'''
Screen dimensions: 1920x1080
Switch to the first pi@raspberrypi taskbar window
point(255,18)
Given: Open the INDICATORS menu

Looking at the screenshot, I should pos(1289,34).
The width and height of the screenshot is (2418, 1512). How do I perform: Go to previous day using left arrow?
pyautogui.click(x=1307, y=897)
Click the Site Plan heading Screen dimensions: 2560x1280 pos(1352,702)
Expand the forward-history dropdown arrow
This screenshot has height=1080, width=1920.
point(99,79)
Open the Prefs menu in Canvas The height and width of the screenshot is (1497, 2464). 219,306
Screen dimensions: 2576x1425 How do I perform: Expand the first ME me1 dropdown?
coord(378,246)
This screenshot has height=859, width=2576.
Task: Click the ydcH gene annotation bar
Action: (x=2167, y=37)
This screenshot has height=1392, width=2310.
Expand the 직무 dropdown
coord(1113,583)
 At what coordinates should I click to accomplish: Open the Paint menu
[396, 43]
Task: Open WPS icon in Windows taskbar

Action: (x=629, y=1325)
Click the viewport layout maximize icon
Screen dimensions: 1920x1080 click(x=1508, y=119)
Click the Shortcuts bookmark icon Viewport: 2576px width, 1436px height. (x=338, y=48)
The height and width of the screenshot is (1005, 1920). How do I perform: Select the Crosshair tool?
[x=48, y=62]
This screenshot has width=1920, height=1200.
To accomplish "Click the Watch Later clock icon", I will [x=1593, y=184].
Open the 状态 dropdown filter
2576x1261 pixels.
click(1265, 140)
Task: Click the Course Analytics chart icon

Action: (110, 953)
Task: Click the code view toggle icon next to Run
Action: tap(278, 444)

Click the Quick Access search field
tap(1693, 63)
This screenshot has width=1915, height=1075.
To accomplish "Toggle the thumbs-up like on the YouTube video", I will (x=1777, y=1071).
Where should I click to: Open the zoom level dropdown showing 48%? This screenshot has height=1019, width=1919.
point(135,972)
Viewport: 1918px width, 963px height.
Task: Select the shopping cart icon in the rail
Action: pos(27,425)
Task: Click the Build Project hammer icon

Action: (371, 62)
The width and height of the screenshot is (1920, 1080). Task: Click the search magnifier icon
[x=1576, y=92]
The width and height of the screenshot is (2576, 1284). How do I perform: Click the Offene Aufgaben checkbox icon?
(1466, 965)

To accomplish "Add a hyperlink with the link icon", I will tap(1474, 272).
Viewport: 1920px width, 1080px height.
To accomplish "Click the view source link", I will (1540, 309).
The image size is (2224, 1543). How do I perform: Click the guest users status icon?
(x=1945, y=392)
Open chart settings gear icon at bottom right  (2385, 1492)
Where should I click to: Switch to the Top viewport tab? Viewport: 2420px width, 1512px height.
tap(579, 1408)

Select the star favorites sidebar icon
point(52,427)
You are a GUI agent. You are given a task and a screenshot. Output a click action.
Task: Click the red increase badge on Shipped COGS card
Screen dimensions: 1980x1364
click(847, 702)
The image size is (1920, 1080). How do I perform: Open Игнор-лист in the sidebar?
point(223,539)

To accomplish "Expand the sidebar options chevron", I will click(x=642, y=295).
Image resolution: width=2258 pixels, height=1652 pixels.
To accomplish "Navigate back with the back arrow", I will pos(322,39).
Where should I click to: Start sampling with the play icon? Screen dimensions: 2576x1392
'''
* _Exercise directions_: Give back one number only: the count of lines in the entries that hold the string "link".

* _Exercise solution_: 2